§ **Stored entries**:

◇ ◇ ◇

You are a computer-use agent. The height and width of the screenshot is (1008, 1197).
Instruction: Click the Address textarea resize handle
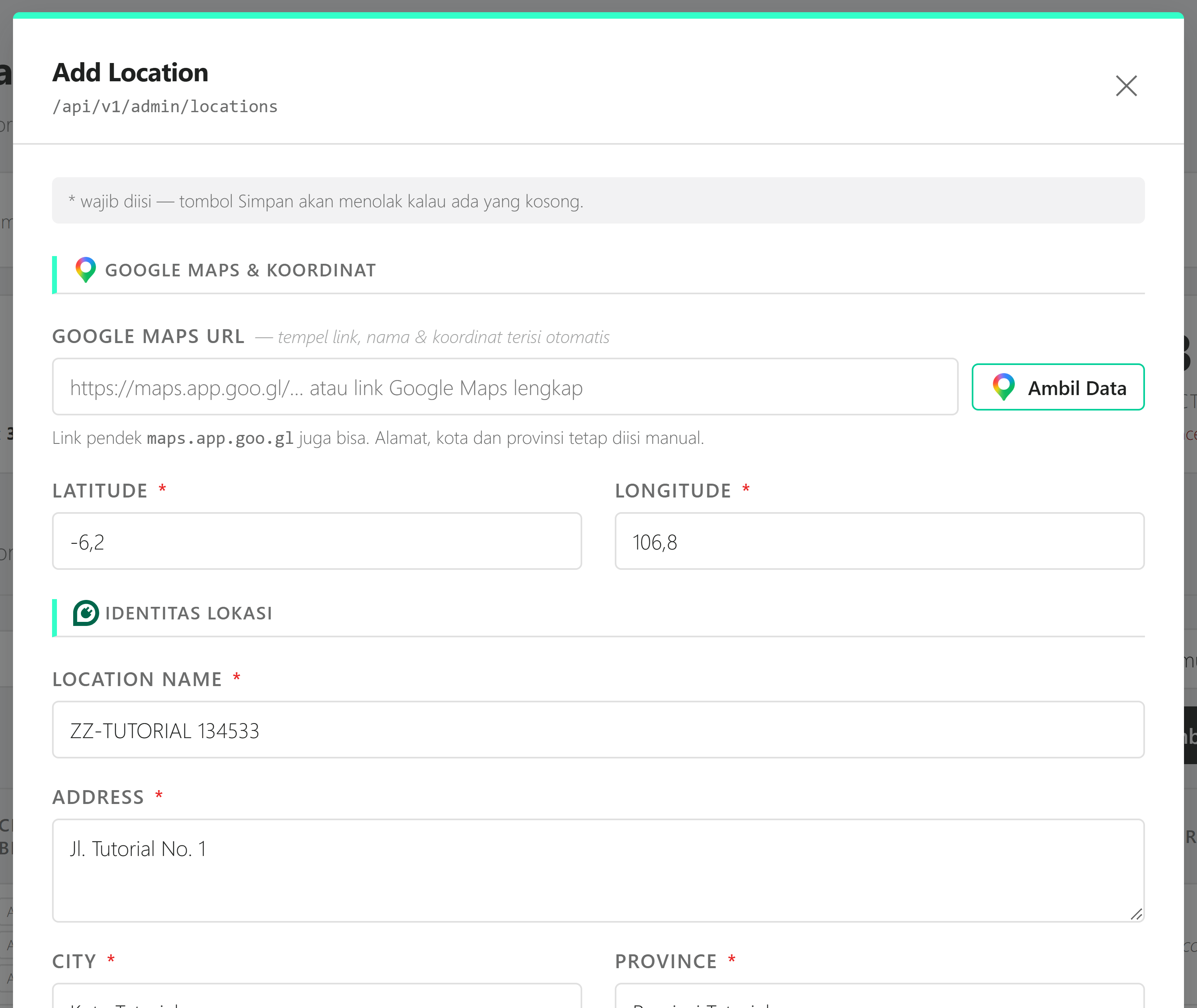tap(1136, 914)
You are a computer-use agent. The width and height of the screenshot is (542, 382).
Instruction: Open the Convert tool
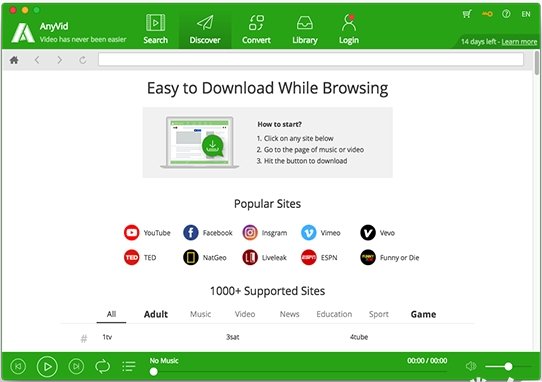click(x=256, y=23)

◇ ◇ ◇

Transcribe every line of the material above word for word, without the pictures.

§ **Reply**:
You are a computer-use agent. The height and width of the screenshot is (1008, 1197).
Instruction: Click the Address textarea resize handle
tap(1136, 914)
You are a computer-use agent. The width and height of the screenshot is (542, 382).
Instruction: Open the Convert tool
click(x=256, y=23)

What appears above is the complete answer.